GmSWEET10a and GmSWEET10b coordinately regulate yield and quality
Cultivated soybeans were domesticated from wild soybeans in China over a period of 5,000 years, and then widely spread all over the world. Soybean has been a major, multiuse crop that globally makes up 56% of oilseed production and more than 25% of the protein used in food and animal feed. With the increase of world population and the change of diet structure, the global demand for soybeans is increasing year by year. Thus, breeding soybeans with higher yields is urgently needed.

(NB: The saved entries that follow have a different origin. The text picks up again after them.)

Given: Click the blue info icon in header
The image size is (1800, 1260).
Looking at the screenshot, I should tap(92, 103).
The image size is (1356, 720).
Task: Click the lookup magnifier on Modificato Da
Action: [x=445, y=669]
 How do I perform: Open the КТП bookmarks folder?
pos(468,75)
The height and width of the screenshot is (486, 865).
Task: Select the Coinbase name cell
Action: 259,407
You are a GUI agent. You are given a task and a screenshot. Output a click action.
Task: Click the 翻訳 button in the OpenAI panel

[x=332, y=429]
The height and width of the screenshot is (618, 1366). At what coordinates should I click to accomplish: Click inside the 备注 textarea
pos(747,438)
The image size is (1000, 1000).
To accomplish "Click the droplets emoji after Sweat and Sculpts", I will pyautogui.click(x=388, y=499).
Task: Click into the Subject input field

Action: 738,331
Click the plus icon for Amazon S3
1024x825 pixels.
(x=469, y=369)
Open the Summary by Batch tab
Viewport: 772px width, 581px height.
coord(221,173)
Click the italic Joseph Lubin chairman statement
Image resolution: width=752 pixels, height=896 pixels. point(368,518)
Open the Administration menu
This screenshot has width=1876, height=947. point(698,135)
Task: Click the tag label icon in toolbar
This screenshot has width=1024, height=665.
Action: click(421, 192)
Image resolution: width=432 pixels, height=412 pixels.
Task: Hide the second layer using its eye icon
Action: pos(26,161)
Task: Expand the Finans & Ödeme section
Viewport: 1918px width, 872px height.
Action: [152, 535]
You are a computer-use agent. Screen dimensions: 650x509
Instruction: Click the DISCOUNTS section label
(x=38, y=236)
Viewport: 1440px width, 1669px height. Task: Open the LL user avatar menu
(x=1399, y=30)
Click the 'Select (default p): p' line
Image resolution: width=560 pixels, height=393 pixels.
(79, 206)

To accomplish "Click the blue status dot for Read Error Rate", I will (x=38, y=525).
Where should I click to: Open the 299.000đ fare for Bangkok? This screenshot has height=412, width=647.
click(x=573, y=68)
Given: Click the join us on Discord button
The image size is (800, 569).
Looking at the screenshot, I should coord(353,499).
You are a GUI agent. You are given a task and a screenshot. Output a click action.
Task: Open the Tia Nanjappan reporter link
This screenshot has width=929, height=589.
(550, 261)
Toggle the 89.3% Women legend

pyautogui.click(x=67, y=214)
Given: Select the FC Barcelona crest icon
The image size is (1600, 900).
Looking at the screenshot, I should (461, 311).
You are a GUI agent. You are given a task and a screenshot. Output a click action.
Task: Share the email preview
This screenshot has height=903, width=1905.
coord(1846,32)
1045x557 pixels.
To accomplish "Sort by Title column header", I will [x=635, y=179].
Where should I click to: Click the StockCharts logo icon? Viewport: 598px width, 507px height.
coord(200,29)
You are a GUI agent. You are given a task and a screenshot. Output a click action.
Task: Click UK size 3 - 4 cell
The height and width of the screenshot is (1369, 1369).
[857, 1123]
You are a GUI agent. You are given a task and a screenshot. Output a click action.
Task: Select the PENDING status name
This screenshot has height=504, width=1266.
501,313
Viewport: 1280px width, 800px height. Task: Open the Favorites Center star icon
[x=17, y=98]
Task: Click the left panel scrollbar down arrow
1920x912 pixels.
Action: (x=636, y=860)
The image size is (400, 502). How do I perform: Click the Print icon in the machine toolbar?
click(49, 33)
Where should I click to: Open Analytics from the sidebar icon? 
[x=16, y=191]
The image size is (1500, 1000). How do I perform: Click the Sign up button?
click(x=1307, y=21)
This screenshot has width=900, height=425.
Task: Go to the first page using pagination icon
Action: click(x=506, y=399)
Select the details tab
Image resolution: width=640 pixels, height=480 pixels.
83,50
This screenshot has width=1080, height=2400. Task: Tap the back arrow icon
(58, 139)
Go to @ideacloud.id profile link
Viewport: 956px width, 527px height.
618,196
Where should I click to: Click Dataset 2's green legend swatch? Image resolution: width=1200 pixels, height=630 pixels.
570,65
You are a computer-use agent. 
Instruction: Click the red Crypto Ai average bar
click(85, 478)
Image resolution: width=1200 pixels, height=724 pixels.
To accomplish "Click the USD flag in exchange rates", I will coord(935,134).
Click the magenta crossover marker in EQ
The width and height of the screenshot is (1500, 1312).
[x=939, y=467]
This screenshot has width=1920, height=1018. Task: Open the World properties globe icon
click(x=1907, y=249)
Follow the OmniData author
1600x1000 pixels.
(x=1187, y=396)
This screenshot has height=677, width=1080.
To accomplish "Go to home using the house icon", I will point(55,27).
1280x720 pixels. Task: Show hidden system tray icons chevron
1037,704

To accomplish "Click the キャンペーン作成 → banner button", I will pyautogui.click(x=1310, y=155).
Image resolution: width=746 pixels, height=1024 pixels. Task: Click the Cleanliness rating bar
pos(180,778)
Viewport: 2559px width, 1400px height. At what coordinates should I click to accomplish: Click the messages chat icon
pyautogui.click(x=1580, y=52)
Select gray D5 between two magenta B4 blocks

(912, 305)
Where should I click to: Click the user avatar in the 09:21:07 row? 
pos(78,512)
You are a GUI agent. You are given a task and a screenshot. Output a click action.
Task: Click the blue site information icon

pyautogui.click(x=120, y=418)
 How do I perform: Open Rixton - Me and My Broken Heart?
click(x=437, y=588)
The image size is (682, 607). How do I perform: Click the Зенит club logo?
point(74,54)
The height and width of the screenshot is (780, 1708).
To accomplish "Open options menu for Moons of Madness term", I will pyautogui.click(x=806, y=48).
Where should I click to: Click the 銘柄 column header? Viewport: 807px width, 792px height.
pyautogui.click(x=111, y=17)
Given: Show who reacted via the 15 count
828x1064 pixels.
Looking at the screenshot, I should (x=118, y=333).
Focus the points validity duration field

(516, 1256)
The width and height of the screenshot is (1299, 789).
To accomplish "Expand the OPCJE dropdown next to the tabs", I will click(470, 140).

Recently, the research group led by Prof. TIAN Zhixi from the Institute of Genetics and Developmental Biology (IGDB) of the Chinese Academy of Sciences and collaborating institutions revealed the critical role of GmSWEET10a and GmSWEET10b in controlling the seed size, oil content and protein content during the domestication and improvement of soybean.
Population genetics showed that GmSWEET10a and GmSWEET10b had progressive variation and artificial selection.
The researchers demonstrated that GmSWEET10a underwent a strong selection during soybean domestication using resequencing data from over 800 genotypes, which led to larger seed, increased oil content and reduced protein content in the cultivated varieties. Whereas, GmSWEET10b underwent an ongoing selection although it functioned similarly to GmSWEET10a.
The synergistic regulation of GmSWEET10a and GmSWEET10b on seed size, oil content and protein content were realized by transporting sucrose and hexose, thus changing the sugar distribution from seed coat to embryo.
"These discoveries will be useful to further improve the yield and quality of cultivated soybean by genetic operation or molecular design breeding, especially an amplification of GmSWEET10b," said Prof. TIAN.
The paper, titled "Simultaneous changes in seed size, oil content, and protein content driven by selection of SWEET homologues during soybean domestication," was published online in National Science Review on May 28, 2020.